■ **Stored dataset items**
***

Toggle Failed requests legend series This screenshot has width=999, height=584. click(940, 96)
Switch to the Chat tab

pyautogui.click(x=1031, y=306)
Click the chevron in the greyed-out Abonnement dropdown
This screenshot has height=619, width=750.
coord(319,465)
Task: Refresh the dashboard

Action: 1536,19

***

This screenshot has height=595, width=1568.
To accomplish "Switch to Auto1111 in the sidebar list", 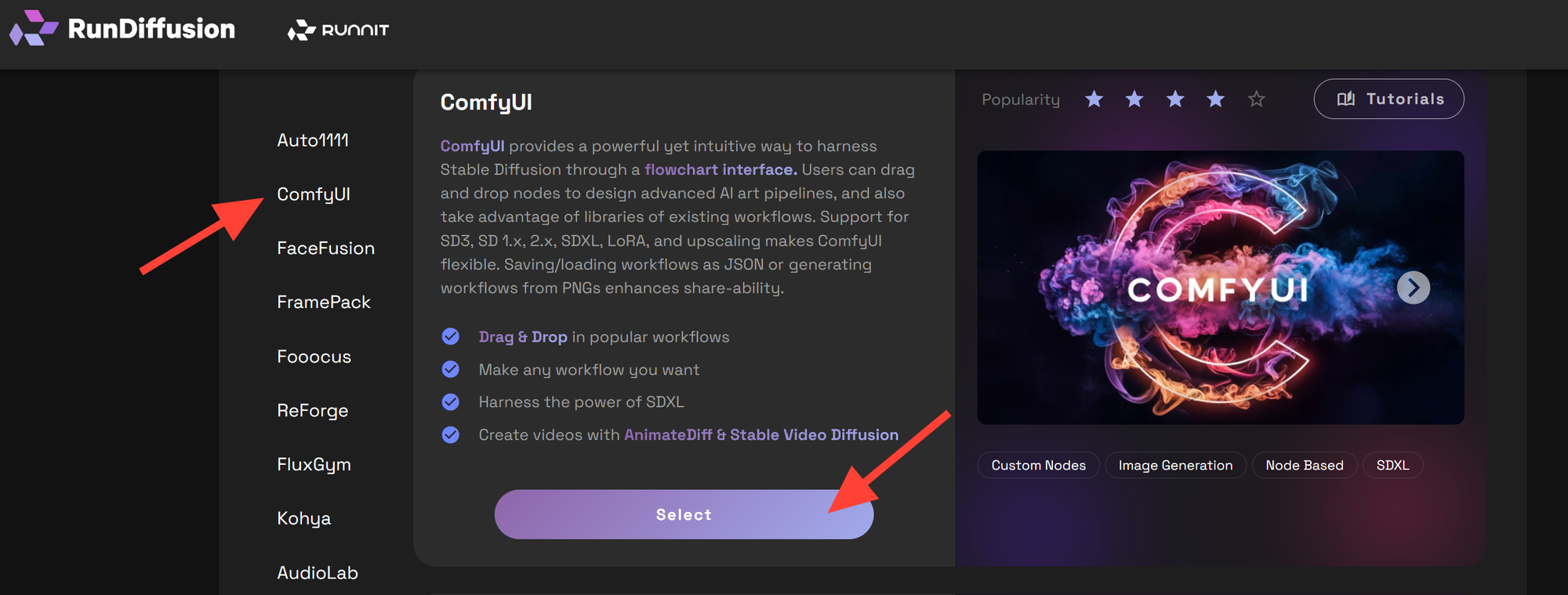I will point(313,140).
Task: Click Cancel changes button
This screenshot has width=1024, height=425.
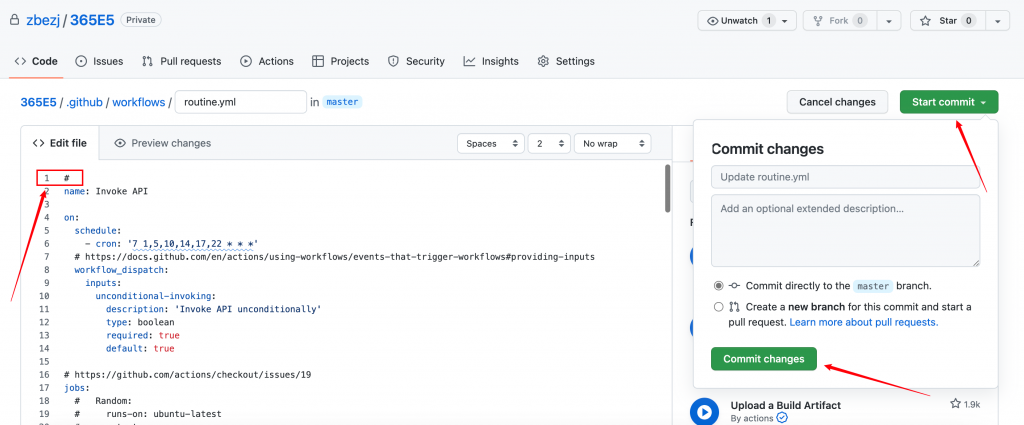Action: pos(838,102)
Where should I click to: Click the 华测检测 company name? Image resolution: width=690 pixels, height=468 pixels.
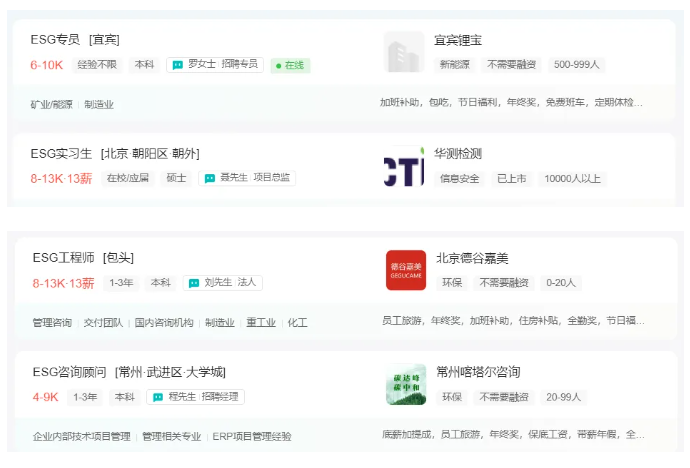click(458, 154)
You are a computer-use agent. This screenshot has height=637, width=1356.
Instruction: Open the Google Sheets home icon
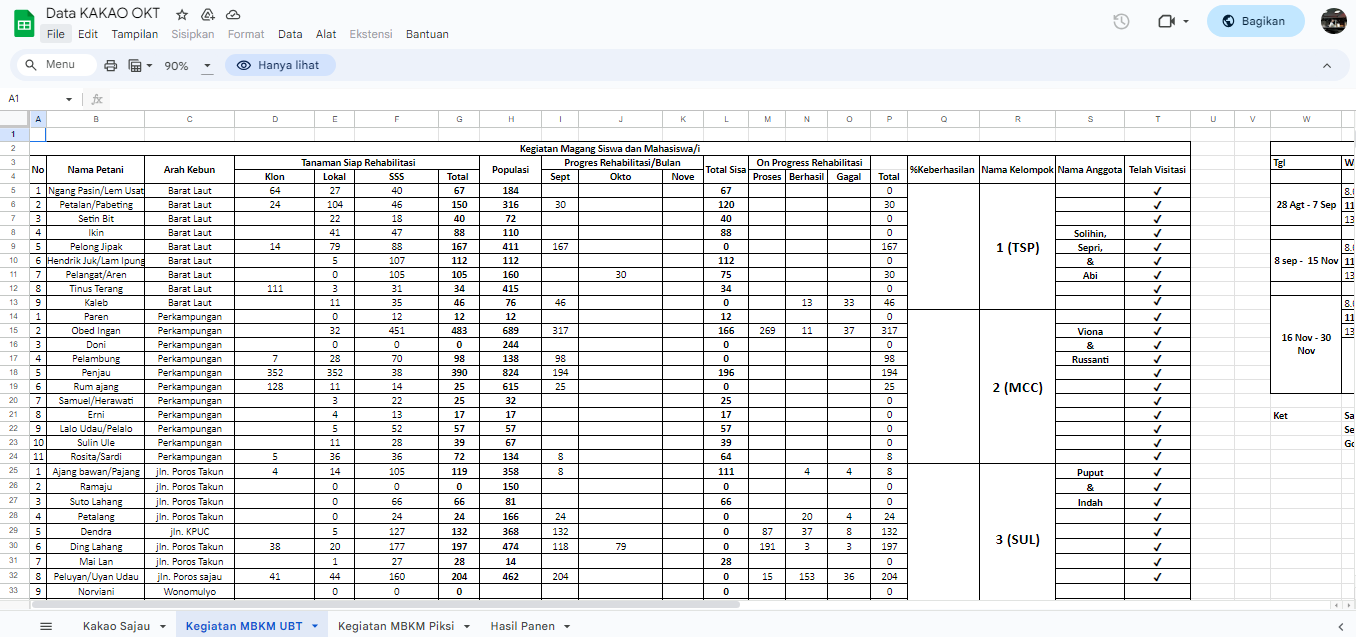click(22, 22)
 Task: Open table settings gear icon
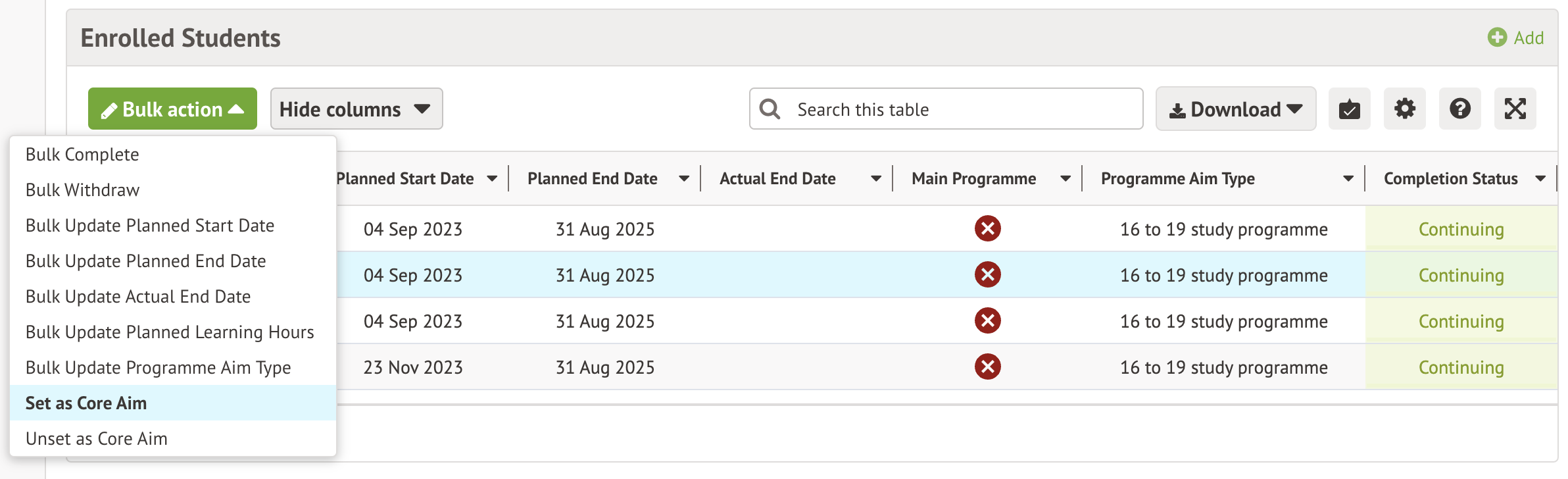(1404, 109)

***

■ **REQUIREMENT**
Report each line above that contains the word "This", and treat case as significant.

■ **EXERCISE SOLUTION**
Toggle Failed requests legend series This screenshot has width=999, height=584. click(940, 96)
This screenshot has height=619, width=750.
This screenshot has height=595, width=1568.
This screenshot has width=1024, height=425.
You are a computer-use agent. This screenshot has height=637, width=1356.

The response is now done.